Active clinical trials for "Schizophrenia"

The purpose of this study is to evaluate clinical meaning of EEG changes in antipsychotic-treated patients with schizophrenia.

Schizophrenia affects cognition, emotion, and behavior. Neuropsychological assessment enables a better understanding of antipsychotic effectiveness and the brain processes, underlying cognitive functioning in schizophrenia. Neurocognitive deficits in schizophrenia patients appears to explain up to 61% of the variance of functional outcome and is an important predictor of social reintegration (Peuskens et al, 2005) and independent living activitiy (Green et al, 2004). Impaired social functioning within schizophrenia population has been associated with increased health-care costs. Since social and occupational disability may generate the largest indirect costs of the illness, treatment of cognitive deficits has an enormous impact on the cost and disability associated with schizophrenia (McGurk and Mueser, 2004).
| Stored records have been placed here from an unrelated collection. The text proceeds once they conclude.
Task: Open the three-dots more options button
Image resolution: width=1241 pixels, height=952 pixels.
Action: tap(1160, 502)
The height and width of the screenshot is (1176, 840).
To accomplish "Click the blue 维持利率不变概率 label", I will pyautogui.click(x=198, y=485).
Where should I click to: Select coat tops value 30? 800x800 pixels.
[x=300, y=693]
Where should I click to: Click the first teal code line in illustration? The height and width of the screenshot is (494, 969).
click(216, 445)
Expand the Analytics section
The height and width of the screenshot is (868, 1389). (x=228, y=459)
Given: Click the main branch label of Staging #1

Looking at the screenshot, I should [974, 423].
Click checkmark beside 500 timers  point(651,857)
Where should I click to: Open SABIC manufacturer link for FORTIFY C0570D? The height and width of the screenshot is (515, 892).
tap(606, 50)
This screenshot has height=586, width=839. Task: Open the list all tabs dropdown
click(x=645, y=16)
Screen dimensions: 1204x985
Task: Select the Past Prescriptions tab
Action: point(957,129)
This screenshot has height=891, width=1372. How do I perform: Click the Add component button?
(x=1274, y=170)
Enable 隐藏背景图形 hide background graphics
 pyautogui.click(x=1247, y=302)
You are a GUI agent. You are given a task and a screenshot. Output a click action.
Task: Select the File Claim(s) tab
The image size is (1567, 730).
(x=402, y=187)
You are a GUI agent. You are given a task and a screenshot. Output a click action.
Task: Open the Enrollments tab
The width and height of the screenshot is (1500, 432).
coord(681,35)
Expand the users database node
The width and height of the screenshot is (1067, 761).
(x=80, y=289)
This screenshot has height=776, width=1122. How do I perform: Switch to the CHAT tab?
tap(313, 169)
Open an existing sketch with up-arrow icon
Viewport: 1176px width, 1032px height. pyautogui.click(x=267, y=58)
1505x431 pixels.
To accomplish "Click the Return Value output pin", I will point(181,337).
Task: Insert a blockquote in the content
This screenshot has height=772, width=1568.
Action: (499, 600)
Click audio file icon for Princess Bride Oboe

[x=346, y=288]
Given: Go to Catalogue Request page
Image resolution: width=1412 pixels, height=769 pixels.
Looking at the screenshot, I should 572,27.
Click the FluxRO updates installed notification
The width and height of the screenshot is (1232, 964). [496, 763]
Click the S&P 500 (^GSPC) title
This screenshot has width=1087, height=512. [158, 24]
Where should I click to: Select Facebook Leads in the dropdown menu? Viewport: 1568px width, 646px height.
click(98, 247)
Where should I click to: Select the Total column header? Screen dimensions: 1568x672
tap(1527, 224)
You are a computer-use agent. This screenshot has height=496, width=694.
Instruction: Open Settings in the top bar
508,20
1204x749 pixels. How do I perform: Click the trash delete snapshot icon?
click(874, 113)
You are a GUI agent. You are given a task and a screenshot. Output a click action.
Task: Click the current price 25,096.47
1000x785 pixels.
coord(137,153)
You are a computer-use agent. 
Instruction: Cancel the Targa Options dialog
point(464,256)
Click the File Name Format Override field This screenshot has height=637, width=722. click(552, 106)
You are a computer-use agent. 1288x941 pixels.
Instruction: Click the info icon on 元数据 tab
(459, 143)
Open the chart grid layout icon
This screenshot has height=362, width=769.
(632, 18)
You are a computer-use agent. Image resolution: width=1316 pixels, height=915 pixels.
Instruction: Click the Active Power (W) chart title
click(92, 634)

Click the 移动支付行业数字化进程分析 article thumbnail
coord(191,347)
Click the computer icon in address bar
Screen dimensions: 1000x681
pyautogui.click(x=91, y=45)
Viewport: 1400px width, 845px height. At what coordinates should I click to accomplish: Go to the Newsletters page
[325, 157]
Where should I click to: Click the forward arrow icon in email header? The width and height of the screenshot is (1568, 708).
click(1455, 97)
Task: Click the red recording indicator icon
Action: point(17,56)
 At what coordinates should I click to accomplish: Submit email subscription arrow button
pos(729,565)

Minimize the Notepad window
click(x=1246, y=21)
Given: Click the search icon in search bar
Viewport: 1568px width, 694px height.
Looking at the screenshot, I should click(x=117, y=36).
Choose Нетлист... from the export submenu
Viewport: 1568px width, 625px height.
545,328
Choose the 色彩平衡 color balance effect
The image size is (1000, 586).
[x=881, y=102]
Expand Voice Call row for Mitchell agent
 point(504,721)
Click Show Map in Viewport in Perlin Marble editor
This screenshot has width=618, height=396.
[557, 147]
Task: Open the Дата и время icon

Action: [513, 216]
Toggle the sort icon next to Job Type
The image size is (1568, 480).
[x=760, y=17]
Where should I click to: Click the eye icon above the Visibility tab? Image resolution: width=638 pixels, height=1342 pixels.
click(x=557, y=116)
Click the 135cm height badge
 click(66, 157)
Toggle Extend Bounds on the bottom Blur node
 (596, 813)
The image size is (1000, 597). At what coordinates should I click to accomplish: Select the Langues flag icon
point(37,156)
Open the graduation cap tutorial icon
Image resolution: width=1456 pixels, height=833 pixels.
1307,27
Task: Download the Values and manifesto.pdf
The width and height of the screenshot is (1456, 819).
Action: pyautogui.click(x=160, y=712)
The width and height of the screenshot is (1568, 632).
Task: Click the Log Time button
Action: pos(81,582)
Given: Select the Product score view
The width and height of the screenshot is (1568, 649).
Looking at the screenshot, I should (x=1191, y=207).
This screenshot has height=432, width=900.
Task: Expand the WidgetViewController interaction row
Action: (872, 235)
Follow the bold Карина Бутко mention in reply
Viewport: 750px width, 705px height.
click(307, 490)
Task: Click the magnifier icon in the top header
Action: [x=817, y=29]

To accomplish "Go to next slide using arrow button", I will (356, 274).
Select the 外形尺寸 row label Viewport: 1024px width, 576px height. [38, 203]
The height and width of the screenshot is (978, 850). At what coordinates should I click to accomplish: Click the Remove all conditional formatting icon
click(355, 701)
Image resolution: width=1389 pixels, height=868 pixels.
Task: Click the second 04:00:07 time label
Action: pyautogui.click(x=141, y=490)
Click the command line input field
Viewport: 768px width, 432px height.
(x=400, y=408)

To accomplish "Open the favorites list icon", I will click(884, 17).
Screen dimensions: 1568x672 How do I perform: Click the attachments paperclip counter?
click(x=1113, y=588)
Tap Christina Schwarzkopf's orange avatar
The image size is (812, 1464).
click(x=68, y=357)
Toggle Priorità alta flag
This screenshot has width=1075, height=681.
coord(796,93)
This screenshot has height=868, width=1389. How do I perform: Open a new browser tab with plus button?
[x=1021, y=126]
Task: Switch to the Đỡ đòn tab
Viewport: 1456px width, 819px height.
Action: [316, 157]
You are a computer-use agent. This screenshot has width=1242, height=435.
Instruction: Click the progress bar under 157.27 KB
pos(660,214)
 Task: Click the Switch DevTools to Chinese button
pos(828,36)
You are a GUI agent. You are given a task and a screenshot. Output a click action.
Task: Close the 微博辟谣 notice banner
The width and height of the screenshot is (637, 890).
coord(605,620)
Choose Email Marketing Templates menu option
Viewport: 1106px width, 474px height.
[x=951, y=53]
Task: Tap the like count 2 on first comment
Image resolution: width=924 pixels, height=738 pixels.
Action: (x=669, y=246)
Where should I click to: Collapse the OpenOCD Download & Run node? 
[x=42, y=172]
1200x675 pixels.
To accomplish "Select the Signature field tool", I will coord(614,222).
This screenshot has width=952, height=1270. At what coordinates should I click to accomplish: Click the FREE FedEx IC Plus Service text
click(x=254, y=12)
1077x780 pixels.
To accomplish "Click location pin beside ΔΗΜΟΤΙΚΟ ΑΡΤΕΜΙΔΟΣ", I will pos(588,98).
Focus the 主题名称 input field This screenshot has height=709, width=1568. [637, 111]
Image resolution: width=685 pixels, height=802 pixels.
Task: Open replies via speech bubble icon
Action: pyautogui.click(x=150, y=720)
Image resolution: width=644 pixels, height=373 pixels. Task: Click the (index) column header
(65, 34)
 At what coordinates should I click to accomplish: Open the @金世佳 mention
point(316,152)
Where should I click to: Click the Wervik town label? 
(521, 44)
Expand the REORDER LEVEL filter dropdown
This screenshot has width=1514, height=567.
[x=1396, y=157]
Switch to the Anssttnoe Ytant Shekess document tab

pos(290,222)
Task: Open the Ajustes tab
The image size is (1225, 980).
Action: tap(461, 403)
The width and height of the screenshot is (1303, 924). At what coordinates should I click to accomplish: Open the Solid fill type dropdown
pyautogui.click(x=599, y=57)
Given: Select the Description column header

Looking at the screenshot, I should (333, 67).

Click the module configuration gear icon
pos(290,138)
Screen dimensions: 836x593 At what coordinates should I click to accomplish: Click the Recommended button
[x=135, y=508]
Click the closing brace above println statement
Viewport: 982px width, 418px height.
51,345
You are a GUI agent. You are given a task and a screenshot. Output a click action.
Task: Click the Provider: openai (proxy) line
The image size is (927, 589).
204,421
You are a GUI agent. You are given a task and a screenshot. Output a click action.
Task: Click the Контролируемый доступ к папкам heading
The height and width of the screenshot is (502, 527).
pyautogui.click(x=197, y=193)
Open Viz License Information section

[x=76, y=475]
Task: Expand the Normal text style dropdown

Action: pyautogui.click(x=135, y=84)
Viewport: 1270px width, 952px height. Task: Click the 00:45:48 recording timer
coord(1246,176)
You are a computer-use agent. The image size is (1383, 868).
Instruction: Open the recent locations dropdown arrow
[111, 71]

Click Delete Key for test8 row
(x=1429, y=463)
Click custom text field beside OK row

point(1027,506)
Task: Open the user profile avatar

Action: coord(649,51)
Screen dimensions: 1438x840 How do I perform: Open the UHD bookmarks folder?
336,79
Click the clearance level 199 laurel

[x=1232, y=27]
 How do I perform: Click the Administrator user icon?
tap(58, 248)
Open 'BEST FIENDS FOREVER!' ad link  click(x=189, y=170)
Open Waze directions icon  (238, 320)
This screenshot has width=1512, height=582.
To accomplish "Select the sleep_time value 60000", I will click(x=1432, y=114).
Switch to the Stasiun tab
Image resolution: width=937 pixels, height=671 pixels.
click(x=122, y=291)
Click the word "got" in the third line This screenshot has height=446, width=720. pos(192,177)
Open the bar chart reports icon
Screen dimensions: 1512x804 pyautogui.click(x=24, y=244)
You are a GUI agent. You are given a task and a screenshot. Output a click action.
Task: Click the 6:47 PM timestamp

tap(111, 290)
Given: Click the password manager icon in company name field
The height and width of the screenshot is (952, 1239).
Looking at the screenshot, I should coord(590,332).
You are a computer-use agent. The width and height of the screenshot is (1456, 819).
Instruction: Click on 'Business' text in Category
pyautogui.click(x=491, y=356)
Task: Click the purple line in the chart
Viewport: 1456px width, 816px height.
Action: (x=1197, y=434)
However, the gap between cognitive science and clinical practice limits the implementation of cognitive assessment in the routine evaluation of schizophrenia patients. Pharmaceutical industry initiated numerous large scale, multisite studies on the impact of novel antipsychotics on cognitive deficits in schizophrenia patients. The aim of this research is to develop population norms of the computerized neuropsychological assessment for effectiveness of the antipsychotic treatment in schizophrenia.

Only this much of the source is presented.